Las prácticas significativas en las que el Otro ha venido a ser no son materia para el juicio,

sino espacios propios en los que se desarrolla su vida social. Sin embargo, sentimos la

tentación de enjuiciarlas, sobre todo cuando se hacen presentes como posibilidades de

comportamiento que se extienden en nuestra propia sociedad, como las nuevas prácticas

que importan los grupos que han emigrado para vivir entre nosotros, o las nuevas modas

que resultan atractivas para nuestros jóvenes.
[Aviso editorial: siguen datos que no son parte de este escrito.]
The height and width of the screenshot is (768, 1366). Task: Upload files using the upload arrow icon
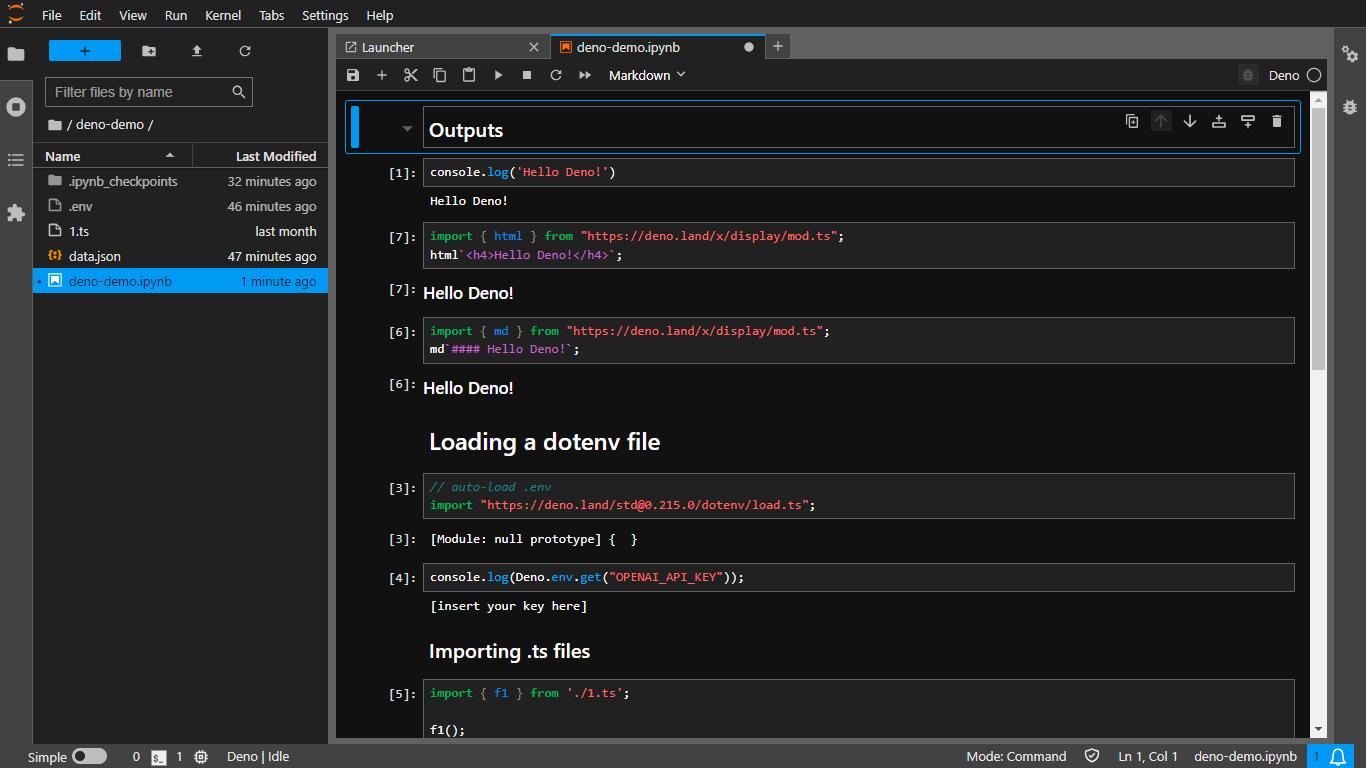tap(197, 51)

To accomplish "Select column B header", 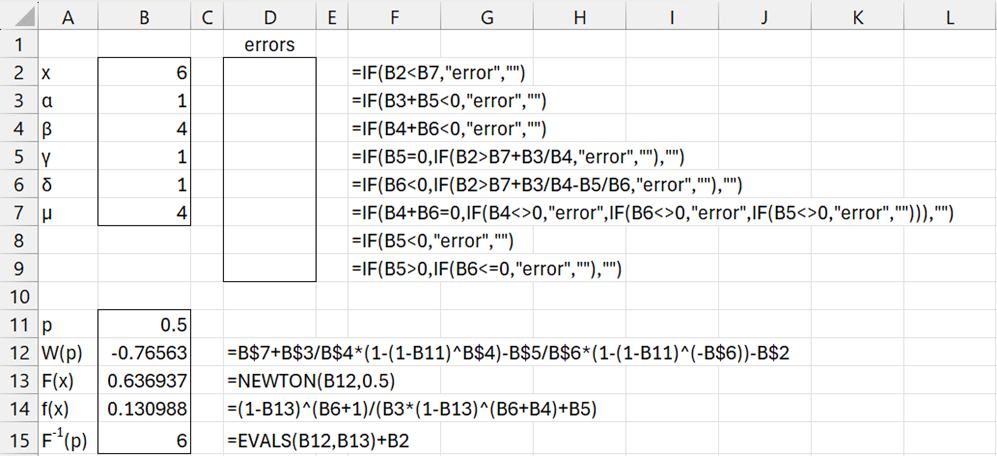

Aquí, habría que atender a dos cuestiones

relacionadas: que el criterio de juicio no es absoluto, sino relativo a nuestras propias

prácticas y discursos locales (es decir, que sólo tiene sentido dentro de las prácticas y

discursos en las que ha venido a cobrar sentido), y es por tanto injusto (inapropiado) en su

aplicación indiscriminada a otras prácticas dentro de las cuales carece de sentido; y que el

juicio es una decisión en la que tenemos alguna responsabilidad como agentes creadores de

la norma o como agentes responsables de su aplicación, y que cada cual debe decidir,

argumentar y defender sus propias decisiones y responsabilidades20

. Los argumentos

esencialistas que se resumen en la fórmula de “es que las cosas son así” o “deben ser así”,

son una soberbia tontería, una simplificación cuyo resultado es esquilmar la responsabilidad

propia en la aplicación del juicio. Las cosas no son de ninguna manera, las cosas pueden ser

de muchas maneras, y tenemos una responsabilidad en decidir, al menos en parte, cómo

queremos que sean. (Esto no quiere decir que la responsabilidad sea única y exclusivamente

una cuestión individual, pues ya hemos visto hasta la saciedad que lo individual viene a ser

dentro de un entramado relacional en el que objetos, significados e individuos son

resultados emergentes, fantasmáticos y efímeros que convienen a la relación. La agencia y la

responsabilidad están repartidas.)

20

Tomás Ibáñez, Municiones para disidentes. Realidad-Verdad-Política, Barcelona, Gedisa, 2001.